## [Records]

○ ○ ○ ○

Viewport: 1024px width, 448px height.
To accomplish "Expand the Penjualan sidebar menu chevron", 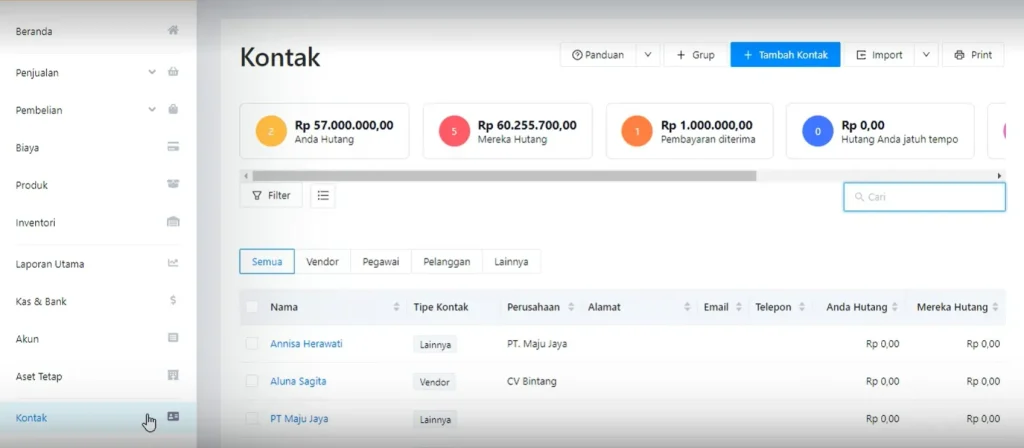I will pyautogui.click(x=152, y=72).
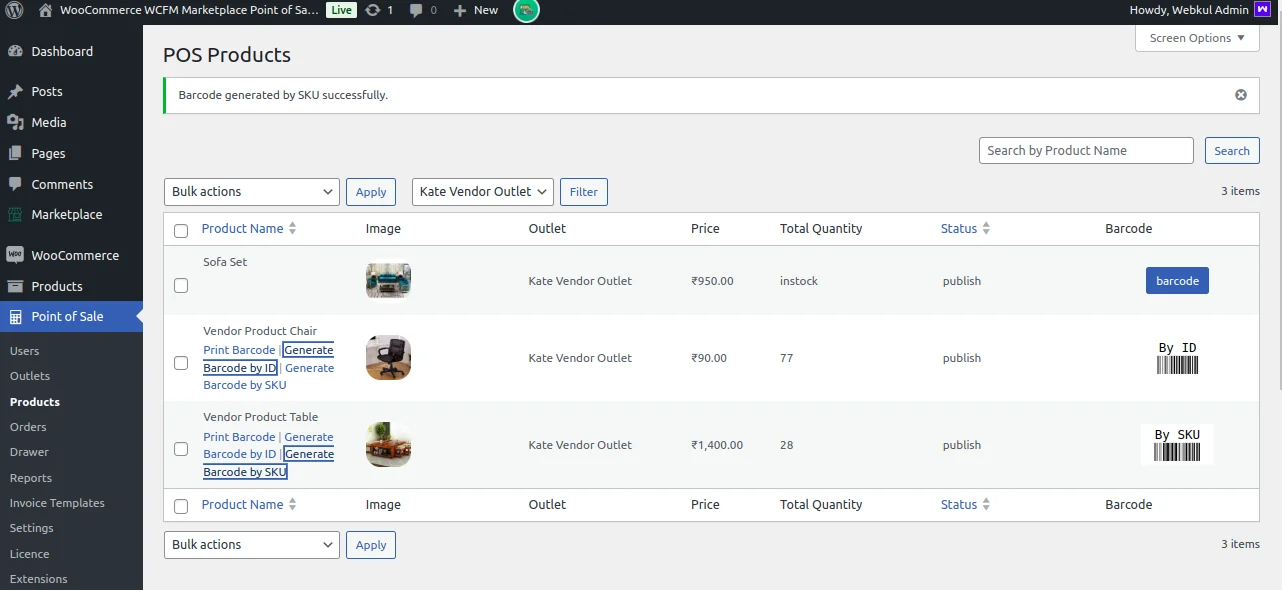1282x590 pixels.
Task: Click the green circular admin bar icon
Action: point(526,10)
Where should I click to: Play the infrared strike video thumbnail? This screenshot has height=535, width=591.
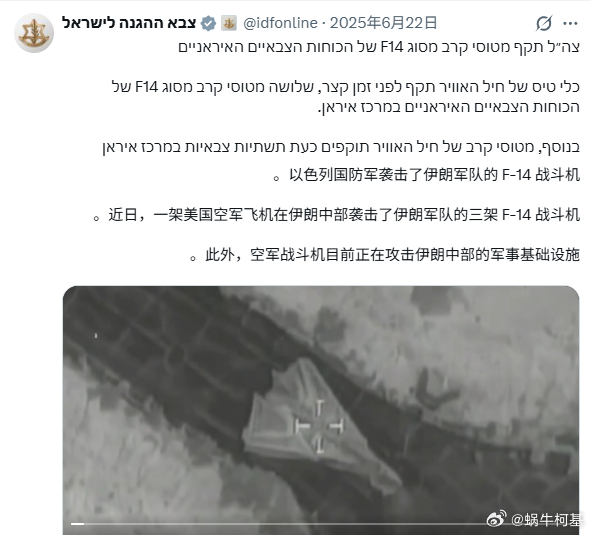321,410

○ ○ ○ ○

## [GOAL]
Rewrite the items from the line containing "Where should I" through the end of the records, replacing "thumbnail" with "preview" and changing nothing else. Omit the pictures from your answer.

## [SOLUTION TO THIS PROBLEM]
Where should I click to: Play the infrared strike video preview? This screenshot has height=535, width=591.
321,410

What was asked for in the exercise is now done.